= Your goal =
Your task is to copy the records that follow exactly, minus any images.

= Extracted material =
◆ ◆ ◆ ◆ ◆ ◆ ◆
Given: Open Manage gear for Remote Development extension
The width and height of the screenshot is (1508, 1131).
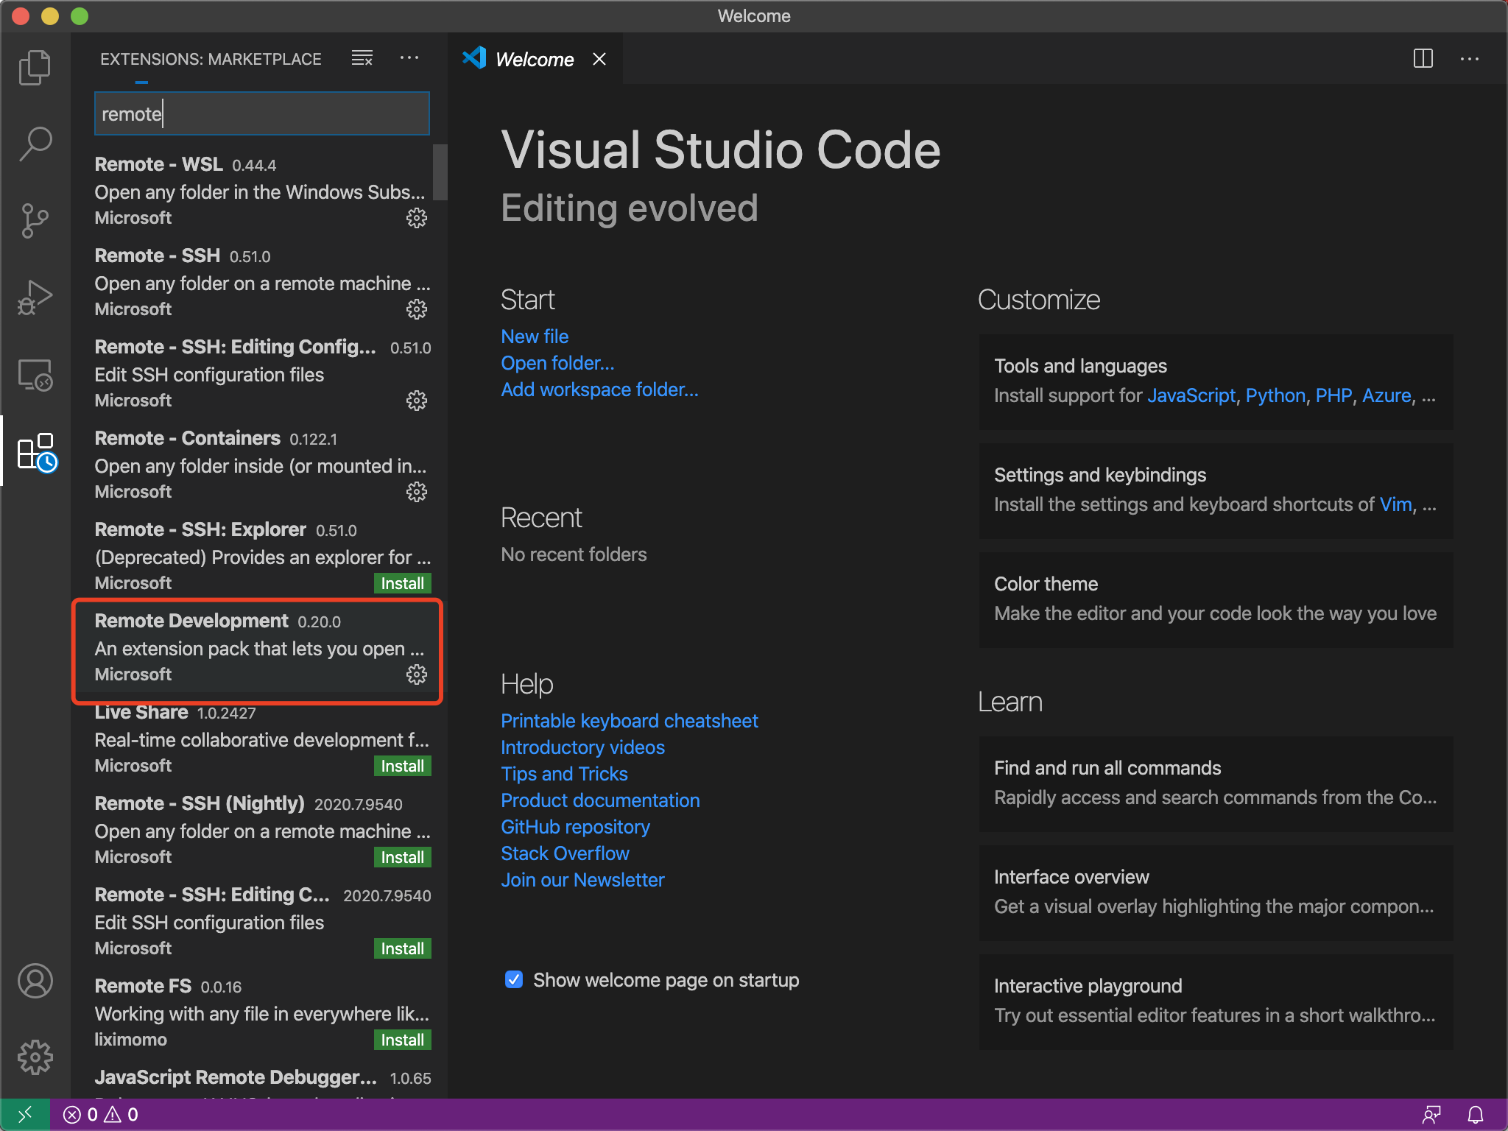Looking at the screenshot, I should (x=417, y=674).
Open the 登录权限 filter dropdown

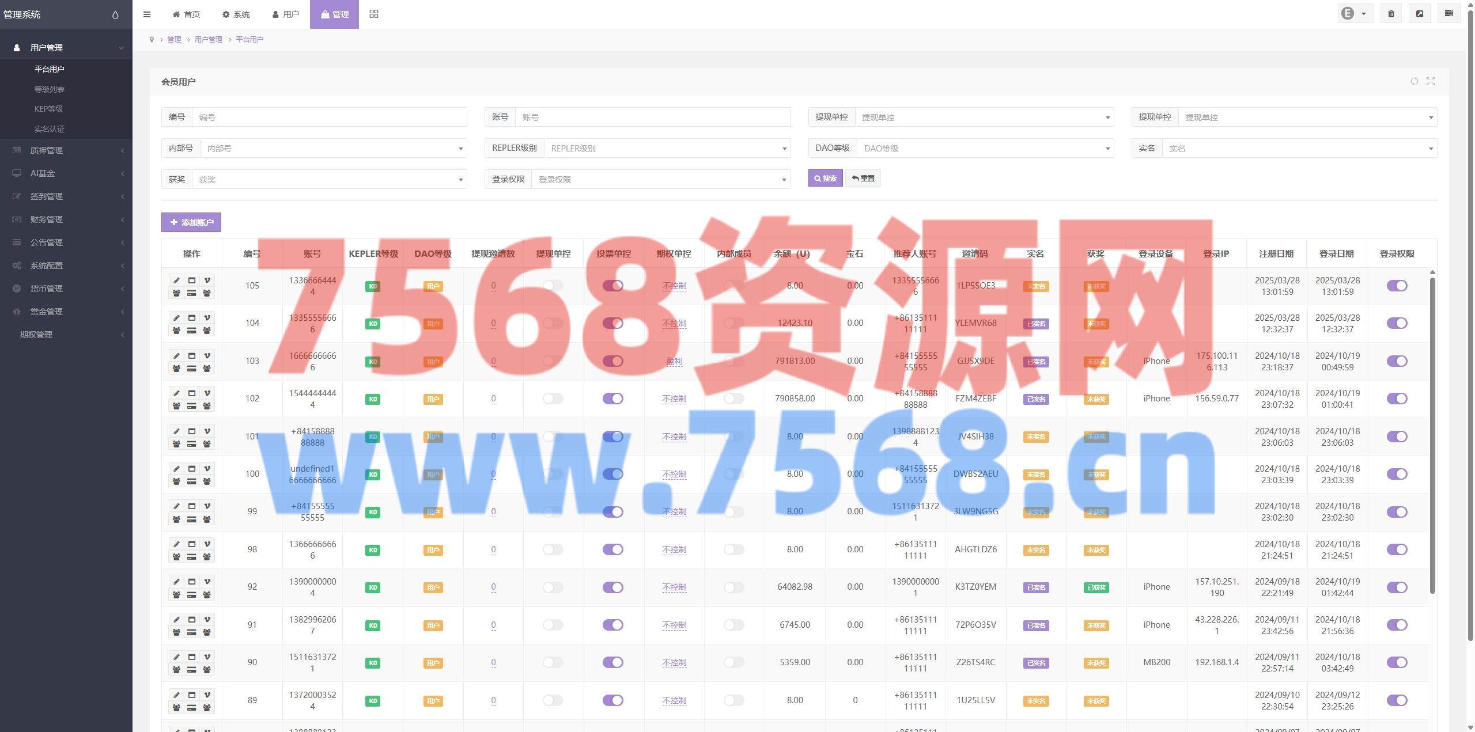point(660,180)
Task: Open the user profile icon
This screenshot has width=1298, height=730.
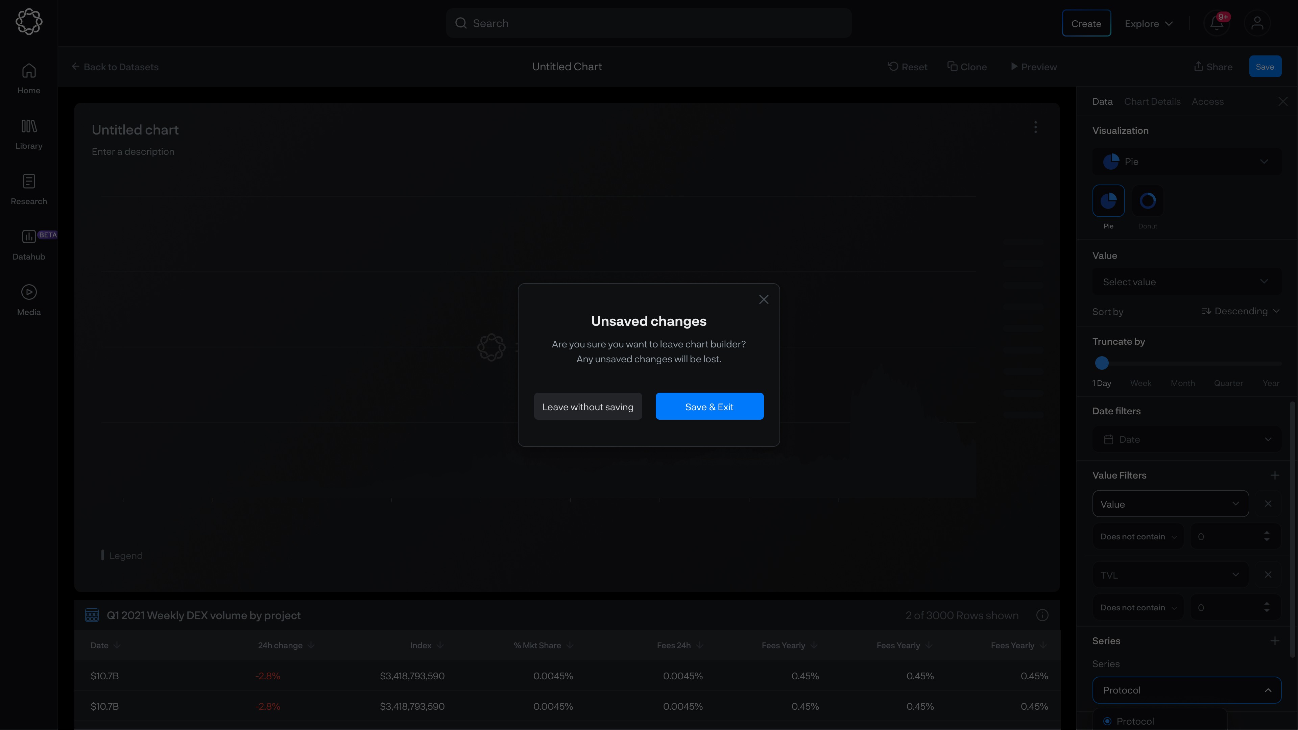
◆ ◆ ◆ ◆ ◆ ◆ ◆
= Output =
Given: Open Manage gear for Remote Development extension
The width and height of the screenshot is (1508, 1131).
Looking at the screenshot, I should (x=417, y=674).
Open the 登录权限 filter dropdown

point(660,180)
Task: Open the user profile icon
This screenshot has width=1298, height=730.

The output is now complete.